The tragedy is how quickly we’ve become acclimated to discomfort. It’s how prepared we are to lay down on our swords. It’s how recklessness becomes hypocrisy, how it becomes aggression, how it becomes hurt. We acquiesce to the idling engine. We take comfort in its sputtering and aborted churns, for this means that we can finally be done. We’ve tried our best, given our all, but the car simply will not go. And isn’t that fantastic?

It’s not the answer we wanted, no, but it’s an answer, and it’s an order: give up. Try again later.

But the great thing about limbo—and it really is great—is that the unknown has no rules.
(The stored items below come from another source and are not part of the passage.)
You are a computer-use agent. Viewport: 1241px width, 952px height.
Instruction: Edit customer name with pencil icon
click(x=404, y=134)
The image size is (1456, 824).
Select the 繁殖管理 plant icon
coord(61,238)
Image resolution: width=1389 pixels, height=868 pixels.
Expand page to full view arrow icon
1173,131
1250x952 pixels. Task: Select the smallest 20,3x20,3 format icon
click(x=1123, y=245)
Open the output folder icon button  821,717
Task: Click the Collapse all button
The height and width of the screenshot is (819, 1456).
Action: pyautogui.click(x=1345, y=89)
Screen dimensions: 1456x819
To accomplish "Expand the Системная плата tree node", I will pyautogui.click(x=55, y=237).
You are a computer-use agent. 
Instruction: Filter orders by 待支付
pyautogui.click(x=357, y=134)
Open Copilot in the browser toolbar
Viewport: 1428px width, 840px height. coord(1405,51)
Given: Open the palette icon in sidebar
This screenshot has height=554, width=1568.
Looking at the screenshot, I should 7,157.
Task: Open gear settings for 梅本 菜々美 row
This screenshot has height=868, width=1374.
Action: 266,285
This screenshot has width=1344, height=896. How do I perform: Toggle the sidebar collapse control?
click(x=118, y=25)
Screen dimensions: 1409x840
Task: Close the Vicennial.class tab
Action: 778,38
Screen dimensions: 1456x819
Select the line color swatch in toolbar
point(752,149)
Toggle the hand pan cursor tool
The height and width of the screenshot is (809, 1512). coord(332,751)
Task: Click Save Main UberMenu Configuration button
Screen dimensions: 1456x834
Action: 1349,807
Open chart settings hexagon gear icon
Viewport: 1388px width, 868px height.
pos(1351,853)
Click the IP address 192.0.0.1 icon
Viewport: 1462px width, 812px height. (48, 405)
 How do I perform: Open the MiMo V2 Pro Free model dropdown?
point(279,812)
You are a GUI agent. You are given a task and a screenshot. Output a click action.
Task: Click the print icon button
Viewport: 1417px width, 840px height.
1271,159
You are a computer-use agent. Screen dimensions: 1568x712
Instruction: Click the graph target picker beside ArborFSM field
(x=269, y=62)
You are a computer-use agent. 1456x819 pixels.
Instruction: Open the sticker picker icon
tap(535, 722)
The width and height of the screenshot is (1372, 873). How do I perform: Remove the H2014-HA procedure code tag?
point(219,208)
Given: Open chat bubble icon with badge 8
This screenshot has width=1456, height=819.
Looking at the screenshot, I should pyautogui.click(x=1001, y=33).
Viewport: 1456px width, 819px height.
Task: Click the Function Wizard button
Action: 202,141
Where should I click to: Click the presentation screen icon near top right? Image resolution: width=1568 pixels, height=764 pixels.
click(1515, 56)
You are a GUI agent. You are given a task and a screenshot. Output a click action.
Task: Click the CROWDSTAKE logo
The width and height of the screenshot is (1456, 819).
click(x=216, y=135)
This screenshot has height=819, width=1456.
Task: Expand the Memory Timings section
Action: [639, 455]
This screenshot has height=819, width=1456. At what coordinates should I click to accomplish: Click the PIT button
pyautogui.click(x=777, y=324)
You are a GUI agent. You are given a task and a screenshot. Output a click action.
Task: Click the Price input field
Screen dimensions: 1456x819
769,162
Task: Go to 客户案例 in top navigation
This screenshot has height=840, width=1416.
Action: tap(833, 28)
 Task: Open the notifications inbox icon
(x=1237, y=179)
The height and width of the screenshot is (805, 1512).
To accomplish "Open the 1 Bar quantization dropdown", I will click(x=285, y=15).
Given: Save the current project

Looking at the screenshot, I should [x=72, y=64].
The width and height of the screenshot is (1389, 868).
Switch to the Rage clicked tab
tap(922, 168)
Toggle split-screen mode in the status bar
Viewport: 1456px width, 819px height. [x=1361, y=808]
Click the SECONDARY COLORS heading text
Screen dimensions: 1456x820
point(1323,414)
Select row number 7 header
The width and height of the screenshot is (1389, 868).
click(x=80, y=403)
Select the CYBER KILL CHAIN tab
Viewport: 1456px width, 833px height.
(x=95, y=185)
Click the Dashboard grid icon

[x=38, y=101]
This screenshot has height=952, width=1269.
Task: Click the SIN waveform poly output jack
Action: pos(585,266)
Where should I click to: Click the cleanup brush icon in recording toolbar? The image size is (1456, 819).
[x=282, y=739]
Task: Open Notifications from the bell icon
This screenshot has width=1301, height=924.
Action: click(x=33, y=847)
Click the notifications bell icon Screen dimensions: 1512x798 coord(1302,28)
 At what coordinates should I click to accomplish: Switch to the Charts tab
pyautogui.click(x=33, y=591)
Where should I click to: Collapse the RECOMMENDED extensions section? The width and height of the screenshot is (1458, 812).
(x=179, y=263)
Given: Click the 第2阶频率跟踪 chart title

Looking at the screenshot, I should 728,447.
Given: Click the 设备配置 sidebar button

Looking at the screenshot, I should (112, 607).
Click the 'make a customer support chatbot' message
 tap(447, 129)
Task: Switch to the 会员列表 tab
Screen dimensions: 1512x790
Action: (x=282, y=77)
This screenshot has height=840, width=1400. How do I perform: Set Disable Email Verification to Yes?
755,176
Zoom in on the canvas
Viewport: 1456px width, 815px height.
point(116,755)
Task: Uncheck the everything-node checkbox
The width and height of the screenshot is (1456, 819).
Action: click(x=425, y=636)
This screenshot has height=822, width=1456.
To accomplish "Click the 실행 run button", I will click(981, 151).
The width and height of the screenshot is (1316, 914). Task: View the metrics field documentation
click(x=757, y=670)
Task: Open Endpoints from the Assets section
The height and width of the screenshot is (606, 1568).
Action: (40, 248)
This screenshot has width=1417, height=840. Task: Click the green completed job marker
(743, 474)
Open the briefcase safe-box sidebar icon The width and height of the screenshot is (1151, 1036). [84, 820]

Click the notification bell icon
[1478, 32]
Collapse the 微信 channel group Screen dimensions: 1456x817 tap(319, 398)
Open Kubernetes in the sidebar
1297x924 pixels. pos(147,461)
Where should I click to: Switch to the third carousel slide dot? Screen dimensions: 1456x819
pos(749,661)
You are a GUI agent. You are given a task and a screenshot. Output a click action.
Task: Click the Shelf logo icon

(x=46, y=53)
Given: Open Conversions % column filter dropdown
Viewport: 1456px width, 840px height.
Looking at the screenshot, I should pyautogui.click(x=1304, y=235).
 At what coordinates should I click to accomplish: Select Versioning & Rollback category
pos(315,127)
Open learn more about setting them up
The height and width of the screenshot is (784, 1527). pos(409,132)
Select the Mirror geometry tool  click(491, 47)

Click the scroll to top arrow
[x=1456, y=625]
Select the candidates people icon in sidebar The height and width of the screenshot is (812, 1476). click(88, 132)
No expectations. The clammy hand pressed into the middle of our backs draws away, unsure which direction to push us, and so we propel ourselves. We break apart and become something new, something we’ve built ourselves, something we can be proud of. We learn new words, watch new movies, listen to new music, read new books, draw new things, make new discoveries. We learn things about ourselves that we hadn’t had the time to learn in the rigamarole of Life Outside the Home. We were too busy. It’s saccharine, painfully so. But now our car has been stalled on the side of the highway for over a year, and we’ve noticed that, past the guardrails, a field stretches out toward the horizon, and flowers creep onto the pavement, and cows mull over the land lazily, and beyond the sun, behind it, maybe, there is the secret knowledge that life has been going on all along.